Securvital 3/2013 - Juli/September 2013 Das Magazin für Alternativen im Versicherungs- und Gesundheitswesen

Umstrittene Erdgasförderung
Umweltgefahr

von Norbert Schnorbach



Die Fracking-Methode zur Förderung von Erdgas ist eine Gefahr für das Trinkwasser, die Landwirtschaft und das Klima. Umweltschützer warnen vor einem fossilen Irrweg.

Noch wird es in Deutschland nicht industriell praktiziert. Aber "Fracking" ist ein Zukunftsszenario, das Besorgnis weckt. Seitdem die Überlegungen bekannt wurden, mit dieser Methode unterirdische Erdgaslagerstätten in mehreren Bundesländern auszubeuten, regt sich Widerstand von allen Seiten. Bauernverbände, Umweltorganisationen, Mineralwasserhersteller und auch das Umweltbundesamt warnen vor den unübersehbaren Folgen dieser Technik. Anfang Juni verzichtete die Bundesregierung vorerst darauf, eine gesetzliche Regelung für das Fracking durchzusetzen Sie vertagte das Thema auf die Zeit nach der Bundestagswahl.

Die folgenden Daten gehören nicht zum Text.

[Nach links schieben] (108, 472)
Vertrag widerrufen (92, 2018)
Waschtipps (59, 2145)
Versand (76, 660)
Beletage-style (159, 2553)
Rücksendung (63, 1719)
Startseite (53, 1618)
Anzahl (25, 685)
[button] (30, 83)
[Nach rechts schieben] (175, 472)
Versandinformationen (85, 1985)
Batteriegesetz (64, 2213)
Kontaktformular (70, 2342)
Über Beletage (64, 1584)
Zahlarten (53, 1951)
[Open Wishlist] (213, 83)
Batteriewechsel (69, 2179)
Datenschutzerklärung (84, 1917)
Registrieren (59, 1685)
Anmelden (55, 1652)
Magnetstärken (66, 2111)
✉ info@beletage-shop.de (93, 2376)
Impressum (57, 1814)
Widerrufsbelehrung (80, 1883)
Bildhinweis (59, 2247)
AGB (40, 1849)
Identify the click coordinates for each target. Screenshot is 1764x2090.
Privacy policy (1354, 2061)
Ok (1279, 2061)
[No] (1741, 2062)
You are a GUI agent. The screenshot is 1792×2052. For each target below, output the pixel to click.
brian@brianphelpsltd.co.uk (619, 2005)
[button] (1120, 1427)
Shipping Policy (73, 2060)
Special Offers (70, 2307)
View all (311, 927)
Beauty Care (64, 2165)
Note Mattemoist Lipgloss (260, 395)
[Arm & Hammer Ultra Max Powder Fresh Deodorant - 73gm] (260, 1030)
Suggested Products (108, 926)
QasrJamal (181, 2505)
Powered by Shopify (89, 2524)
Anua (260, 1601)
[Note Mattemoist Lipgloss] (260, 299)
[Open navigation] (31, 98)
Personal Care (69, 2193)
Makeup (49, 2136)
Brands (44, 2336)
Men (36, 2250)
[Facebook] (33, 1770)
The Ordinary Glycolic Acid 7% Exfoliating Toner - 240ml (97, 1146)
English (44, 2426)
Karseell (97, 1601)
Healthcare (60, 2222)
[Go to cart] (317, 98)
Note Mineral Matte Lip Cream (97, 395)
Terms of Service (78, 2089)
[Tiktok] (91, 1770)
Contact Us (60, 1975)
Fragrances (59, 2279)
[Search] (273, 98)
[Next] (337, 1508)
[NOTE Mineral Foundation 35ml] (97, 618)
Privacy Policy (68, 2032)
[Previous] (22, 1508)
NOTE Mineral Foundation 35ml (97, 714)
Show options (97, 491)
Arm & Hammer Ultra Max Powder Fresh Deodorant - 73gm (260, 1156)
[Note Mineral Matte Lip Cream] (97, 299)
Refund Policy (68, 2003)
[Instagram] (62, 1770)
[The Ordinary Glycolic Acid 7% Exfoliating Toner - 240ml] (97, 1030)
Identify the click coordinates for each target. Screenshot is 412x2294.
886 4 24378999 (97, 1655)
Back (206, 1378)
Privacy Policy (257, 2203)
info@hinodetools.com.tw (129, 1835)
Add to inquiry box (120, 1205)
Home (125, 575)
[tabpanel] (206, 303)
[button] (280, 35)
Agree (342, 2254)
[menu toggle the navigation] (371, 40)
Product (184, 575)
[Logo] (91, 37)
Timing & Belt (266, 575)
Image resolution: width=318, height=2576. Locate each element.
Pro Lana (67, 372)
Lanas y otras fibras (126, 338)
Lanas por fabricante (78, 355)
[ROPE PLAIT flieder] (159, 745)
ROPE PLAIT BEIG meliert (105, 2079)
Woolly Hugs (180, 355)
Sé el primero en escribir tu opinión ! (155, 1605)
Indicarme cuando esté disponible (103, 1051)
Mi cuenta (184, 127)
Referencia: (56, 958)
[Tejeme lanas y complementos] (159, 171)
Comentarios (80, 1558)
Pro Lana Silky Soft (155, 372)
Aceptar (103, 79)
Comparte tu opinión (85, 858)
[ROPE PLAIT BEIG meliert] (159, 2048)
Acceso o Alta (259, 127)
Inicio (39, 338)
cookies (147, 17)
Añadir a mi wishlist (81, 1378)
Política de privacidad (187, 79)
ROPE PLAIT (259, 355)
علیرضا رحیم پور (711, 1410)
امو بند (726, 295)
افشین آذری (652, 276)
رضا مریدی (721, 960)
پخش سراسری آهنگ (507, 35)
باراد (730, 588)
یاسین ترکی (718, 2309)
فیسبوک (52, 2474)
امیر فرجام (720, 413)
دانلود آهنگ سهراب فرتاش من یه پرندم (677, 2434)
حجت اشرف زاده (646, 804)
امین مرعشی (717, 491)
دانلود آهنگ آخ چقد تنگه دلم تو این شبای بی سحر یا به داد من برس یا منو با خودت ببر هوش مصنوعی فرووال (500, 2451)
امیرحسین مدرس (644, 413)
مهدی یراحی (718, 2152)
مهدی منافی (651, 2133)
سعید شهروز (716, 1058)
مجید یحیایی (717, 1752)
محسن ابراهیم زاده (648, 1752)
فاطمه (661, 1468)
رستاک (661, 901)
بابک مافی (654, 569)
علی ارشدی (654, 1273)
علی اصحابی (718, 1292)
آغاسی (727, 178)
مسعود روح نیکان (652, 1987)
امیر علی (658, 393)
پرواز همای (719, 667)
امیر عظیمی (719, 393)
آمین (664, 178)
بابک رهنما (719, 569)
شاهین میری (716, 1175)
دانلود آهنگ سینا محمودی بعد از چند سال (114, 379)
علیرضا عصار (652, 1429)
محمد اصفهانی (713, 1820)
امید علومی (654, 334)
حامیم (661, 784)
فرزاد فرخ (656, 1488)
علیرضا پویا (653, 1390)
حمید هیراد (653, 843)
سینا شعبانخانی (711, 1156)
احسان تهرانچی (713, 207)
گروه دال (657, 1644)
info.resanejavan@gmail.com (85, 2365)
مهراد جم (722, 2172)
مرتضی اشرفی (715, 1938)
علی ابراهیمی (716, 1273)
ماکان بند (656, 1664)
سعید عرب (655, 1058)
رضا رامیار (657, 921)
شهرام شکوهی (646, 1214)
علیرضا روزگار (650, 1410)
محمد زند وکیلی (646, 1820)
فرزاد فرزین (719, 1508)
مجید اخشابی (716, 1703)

Beim Fracking (ursprünglich: Hydraulic Fracturing) wird ein senkrechtes Loch kilometertief in die Erde gebohrt. Von dort aus gräbt man horizontale Gänge in größerem Umkreis. Mit hohem Druck wird dann eine Mischung aus Wasser und Chemikalien durch die Kanäle gepresst, bis Risse im Gestein entstehen. Durch diese Öffnungen soll Erdgas aus bislang unzugänglichen Lagerstätten entweichen und gefördert werden.

Bauern sind alarmiert

In den USA wenden Bohrunternehmen schon seit einiger Zeit diese Technik an. Sie soll neue Erdgasvorräte erschließen helfen. Aber sie hat auch bereits heftige Auseinandersetzungen hervorgerufen - weil die Verschmutzung von Grundwasser, Böden und Luft die Gesundheit der Anwohner in den Fördergebieten gefährdet.

In Deutschland finden sich Gasvorkommen, die für die Fracking-Methode in Frage kommen, überwiegend in Niedersachsen, Nordrhein-Westfalen, Thüringen, Sachsen-Anhalt und in Süddeutschland, unter anderem im Bodenseegebiet. Die Auswirkungen der Fracking-Technologie auf die Umwelt sind wenig erforscht. Das Umweltbundesamt sieht insbesondere Risiken für das Grundwasser und damit auch für die Trinkwassergewinnung. Das hat Landwirte, Getränkeindustrie und Bierbrauereien alarmiert. Der Bund für Umwelt- und Naturschutz (BUND) kritisiert Fracking als "fossilen Irrweg". Erdgas sei zwar klimafreundlicher als Kohle, aber das Fracking sei "alles andere als klimafreundlich", weil dabei auch große Mengen Methan frei werden. Methan gilt als Klimakiller, 20fach stärker als Kohlendioxid.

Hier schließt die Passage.